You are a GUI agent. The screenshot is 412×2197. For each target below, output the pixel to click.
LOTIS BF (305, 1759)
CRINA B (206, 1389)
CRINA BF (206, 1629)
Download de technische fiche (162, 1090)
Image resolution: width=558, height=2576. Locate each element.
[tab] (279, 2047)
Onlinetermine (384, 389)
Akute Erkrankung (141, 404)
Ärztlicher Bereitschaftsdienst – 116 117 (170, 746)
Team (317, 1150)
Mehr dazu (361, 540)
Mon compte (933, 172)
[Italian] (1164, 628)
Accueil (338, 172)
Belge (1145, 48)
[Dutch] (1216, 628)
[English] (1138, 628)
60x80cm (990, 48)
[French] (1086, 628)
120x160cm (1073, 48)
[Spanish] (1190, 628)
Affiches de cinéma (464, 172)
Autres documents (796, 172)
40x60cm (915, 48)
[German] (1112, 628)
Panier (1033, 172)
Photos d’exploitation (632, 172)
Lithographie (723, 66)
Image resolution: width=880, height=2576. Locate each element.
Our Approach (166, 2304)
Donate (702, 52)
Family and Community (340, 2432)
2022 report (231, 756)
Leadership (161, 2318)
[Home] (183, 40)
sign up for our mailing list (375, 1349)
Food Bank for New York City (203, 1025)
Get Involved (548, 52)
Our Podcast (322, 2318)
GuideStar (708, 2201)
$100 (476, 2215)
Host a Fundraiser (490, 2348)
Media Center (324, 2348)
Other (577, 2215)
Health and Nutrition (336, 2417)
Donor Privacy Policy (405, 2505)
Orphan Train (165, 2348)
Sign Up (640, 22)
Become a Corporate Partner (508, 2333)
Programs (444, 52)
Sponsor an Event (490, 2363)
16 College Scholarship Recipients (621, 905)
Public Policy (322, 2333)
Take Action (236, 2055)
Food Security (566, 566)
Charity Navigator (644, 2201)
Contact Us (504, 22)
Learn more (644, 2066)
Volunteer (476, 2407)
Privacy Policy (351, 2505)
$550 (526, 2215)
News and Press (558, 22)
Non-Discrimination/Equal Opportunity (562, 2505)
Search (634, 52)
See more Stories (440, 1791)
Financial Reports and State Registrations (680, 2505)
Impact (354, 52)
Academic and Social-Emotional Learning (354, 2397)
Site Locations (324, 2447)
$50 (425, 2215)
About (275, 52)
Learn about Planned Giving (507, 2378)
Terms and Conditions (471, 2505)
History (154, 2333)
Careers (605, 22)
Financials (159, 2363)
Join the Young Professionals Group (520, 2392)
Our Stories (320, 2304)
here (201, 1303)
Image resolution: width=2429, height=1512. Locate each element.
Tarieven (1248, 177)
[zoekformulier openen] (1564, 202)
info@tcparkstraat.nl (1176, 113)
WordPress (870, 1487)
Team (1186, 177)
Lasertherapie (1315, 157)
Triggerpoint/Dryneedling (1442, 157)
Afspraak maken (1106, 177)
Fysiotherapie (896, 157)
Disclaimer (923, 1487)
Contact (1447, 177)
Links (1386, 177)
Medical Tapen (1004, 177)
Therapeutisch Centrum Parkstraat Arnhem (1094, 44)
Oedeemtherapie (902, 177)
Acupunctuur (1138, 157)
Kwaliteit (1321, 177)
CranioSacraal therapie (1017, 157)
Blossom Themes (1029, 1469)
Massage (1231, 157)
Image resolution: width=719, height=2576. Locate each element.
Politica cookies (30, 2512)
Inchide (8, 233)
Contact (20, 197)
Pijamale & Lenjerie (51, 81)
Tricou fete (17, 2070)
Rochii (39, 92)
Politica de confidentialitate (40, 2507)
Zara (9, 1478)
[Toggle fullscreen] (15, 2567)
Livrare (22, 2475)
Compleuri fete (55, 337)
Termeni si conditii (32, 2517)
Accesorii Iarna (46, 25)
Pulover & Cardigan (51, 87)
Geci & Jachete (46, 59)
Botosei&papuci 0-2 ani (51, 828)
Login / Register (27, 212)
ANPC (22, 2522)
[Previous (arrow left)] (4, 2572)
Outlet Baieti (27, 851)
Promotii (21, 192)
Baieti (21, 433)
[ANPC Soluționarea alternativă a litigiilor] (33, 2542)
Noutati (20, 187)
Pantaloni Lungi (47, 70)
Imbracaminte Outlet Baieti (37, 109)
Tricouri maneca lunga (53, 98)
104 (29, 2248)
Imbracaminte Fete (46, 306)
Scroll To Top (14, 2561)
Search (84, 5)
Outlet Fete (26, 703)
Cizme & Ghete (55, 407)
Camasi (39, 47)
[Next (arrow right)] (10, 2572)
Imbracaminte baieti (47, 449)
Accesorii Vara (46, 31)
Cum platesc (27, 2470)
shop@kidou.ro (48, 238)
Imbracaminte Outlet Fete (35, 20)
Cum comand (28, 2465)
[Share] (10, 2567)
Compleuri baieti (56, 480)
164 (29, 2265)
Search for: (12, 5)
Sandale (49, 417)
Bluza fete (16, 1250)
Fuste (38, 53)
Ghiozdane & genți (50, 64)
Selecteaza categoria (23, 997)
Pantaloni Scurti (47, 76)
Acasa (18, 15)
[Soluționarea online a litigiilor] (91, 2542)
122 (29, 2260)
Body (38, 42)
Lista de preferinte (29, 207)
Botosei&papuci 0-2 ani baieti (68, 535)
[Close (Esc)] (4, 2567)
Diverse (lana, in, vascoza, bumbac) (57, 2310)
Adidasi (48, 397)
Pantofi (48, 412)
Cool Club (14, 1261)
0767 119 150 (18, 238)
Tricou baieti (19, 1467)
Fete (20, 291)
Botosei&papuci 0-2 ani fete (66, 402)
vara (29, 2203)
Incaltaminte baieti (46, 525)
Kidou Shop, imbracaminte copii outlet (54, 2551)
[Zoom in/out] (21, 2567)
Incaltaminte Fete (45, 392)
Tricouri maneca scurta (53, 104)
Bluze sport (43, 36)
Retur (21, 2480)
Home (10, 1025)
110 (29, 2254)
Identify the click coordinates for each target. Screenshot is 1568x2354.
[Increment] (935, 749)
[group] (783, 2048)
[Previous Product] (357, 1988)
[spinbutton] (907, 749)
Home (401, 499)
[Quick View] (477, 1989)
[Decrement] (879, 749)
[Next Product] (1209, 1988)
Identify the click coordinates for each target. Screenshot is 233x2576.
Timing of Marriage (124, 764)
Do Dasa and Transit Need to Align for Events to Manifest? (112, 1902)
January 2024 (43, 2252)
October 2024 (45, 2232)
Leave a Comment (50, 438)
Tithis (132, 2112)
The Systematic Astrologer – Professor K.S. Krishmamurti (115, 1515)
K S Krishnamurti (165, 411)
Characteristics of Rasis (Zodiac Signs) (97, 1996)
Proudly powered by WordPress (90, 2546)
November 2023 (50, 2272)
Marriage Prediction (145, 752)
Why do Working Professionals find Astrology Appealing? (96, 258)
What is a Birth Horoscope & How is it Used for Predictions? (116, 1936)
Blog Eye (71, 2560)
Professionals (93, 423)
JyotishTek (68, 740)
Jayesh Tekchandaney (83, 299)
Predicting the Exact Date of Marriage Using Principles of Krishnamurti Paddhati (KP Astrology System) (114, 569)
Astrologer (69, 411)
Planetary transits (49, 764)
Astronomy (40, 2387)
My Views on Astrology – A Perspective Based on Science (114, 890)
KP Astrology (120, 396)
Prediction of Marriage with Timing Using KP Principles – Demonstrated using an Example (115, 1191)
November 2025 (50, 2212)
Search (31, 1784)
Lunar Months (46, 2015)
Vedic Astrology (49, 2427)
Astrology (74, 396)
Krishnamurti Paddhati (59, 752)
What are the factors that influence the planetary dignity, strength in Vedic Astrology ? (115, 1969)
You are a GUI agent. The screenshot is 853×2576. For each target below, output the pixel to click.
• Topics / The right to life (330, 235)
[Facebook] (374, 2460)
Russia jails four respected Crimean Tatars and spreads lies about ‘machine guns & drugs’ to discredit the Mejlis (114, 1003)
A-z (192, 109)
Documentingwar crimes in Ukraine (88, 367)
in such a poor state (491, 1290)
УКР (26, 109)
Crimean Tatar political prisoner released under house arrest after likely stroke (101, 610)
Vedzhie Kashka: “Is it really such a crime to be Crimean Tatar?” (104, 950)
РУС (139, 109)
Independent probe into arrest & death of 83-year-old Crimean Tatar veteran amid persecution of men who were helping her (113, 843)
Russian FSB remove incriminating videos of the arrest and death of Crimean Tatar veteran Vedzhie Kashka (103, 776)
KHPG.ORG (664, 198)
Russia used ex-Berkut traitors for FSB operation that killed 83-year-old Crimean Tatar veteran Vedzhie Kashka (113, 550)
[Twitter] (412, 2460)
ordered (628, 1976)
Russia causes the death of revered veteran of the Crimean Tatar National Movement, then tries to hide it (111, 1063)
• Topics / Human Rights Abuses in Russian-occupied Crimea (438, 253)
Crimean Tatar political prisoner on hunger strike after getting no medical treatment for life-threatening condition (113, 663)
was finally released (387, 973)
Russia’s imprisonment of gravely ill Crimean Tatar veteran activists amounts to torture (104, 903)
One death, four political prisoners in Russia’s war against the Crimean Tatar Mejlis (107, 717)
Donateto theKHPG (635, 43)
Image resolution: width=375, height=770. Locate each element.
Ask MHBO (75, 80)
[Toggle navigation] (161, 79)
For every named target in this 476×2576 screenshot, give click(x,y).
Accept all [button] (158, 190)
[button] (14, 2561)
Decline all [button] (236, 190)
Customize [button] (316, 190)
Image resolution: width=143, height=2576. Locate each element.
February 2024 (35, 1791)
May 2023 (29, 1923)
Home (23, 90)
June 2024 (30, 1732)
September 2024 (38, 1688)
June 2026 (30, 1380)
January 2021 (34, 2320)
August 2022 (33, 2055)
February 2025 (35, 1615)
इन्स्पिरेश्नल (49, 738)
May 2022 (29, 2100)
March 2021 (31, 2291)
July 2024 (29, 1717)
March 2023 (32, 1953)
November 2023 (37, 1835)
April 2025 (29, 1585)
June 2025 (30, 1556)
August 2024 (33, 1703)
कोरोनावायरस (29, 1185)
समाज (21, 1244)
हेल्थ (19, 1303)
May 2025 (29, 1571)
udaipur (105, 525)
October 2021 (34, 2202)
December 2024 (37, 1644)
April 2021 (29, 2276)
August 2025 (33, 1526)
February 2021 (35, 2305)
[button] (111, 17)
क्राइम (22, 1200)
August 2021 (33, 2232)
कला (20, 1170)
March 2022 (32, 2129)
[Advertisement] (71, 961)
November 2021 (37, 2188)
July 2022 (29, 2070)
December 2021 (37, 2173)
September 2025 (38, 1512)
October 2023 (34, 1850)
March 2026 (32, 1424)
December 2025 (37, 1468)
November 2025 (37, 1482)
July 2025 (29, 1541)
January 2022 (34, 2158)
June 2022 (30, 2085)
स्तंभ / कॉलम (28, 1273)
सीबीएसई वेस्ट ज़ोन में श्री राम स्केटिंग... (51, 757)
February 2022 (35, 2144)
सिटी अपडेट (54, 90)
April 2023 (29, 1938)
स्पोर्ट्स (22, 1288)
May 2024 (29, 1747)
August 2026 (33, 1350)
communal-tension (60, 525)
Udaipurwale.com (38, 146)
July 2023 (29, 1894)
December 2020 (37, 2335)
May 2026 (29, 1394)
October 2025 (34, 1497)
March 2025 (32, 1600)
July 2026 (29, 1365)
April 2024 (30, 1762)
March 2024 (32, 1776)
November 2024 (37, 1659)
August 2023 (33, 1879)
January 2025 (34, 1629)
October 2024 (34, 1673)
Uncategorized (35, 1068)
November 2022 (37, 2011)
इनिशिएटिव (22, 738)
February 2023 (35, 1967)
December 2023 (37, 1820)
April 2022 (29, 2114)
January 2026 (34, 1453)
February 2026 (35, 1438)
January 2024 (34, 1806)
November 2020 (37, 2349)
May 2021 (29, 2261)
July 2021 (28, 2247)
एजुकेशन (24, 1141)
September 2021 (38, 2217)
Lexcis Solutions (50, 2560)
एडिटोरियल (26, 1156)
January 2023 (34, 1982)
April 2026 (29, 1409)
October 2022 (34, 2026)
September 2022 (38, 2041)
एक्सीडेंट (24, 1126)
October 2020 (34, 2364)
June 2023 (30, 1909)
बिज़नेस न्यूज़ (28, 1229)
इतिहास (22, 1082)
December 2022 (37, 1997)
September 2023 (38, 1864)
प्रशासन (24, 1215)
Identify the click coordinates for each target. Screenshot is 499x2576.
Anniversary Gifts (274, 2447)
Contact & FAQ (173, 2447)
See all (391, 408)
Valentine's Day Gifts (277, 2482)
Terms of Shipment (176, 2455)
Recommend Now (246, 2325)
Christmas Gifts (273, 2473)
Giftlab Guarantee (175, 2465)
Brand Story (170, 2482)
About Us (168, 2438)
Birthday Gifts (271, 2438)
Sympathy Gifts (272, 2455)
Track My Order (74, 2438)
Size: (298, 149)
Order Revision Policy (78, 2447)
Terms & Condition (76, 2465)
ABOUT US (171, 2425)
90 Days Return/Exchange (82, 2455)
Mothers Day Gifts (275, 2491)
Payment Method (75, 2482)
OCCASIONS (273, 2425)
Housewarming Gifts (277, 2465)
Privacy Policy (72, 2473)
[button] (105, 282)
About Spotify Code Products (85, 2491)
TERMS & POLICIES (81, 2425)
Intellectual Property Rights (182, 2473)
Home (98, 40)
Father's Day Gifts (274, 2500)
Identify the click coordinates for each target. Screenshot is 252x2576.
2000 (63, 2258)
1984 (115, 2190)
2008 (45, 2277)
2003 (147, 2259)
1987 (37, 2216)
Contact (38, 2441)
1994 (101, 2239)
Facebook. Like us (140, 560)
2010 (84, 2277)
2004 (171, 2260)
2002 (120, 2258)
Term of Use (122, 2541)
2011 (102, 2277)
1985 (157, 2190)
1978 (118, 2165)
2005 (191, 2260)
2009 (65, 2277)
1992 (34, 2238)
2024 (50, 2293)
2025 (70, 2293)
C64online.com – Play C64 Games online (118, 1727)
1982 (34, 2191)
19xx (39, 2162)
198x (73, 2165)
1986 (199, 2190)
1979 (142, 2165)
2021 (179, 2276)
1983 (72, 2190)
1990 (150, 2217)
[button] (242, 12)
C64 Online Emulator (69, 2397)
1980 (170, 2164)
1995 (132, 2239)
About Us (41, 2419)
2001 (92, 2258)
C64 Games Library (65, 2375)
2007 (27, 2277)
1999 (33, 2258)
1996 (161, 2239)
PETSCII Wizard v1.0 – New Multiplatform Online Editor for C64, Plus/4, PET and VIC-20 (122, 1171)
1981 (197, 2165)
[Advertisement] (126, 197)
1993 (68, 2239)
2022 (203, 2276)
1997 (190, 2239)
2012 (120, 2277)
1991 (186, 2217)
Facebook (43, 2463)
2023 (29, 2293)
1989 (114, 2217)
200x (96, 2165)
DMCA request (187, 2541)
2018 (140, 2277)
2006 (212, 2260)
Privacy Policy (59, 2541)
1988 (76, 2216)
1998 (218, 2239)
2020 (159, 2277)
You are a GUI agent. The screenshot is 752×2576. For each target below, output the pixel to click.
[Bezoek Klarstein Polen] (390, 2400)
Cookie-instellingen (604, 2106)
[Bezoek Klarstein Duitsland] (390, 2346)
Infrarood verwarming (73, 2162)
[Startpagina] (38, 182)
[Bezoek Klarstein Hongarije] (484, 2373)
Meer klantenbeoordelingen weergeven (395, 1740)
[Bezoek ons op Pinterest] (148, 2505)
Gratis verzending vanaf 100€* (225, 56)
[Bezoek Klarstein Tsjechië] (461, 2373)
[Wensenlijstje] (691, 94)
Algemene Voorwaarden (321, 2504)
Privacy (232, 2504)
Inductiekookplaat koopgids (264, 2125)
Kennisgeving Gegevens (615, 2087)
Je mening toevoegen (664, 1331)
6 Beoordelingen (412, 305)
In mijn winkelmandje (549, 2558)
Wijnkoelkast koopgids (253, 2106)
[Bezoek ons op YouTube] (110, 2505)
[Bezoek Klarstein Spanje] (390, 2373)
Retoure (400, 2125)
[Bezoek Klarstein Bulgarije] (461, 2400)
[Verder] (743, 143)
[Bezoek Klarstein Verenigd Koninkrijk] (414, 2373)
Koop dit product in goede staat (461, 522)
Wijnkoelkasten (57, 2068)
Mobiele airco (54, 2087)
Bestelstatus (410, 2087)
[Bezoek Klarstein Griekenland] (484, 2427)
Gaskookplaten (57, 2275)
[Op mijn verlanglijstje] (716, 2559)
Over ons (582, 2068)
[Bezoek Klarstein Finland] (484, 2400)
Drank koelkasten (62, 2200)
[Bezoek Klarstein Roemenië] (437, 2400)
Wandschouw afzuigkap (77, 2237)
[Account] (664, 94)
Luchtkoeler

====================

* _ASSIGNMENT_: In the listing above, locate the line containing "122 (29, 2260)" and the line containing "Proudly powered by WordPress (90, 2546)". Transcribe those two lines and everything between them, exactly as written.

* _SOLUTION TO THE PROBLEM_:
122 (29, 2260)
Body (38, 42)
Lista de preferinte (29, 207)
Botosei&papuci 0-2 ani baieti (68, 535)
[Close (Esc)] (4, 2567)
Diverse (lana, in, vascoza, bumbac) (57, 2310)
Adidasi (48, 397)
Pantofi (48, 412)
Cool Club (14, 1261)
0767 119 150 (18, 238)
Tricou baieti (19, 1467)
Fete (20, 291)
Botosei&papuci 0-2 ani fete (66, 402)
vara (29, 2203)
Incaltaminte baieti (46, 525)
Kidou Shop, imbracaminte copii outlet (54, 2551)
[Zoom in/out] (21, 2567)
Incaltaminte Fete (45, 392)
Tricouri maneca scurta (53, 104)
Bluze sport (43, 36)
Retur (21, 2480)
Home (10, 1025)
110 (29, 2254)
Identify the click coordinates for each target. Screenshot is 1568x2354.
[Increment] (935, 749)
[group] (783, 2048)
[Previous Product] (357, 1988)
[spinbutton] (907, 749)
Home (401, 499)
[Quick View] (477, 1989)
[Decrement] (879, 749)
[Next Product] (1209, 1988)
Identify the click coordinates for each target. Screenshot is 233x2576.
Timing of Marriage (124, 764)
Do Dasa and Transit Need to Align for Events to Manifest? (112, 1902)
January 2024 (43, 2252)
October 2024 (45, 2232)
Leave a Comment (50, 438)
Tithis (132, 2112)
The Systematic Astrologer – Professor K.S. Krishmamurti (115, 1515)
K S Krishnamurti (165, 411)
Characteristics of Rasis (Zodiac Signs) (97, 1996)
Proudly powered by WordPress (90, 2546)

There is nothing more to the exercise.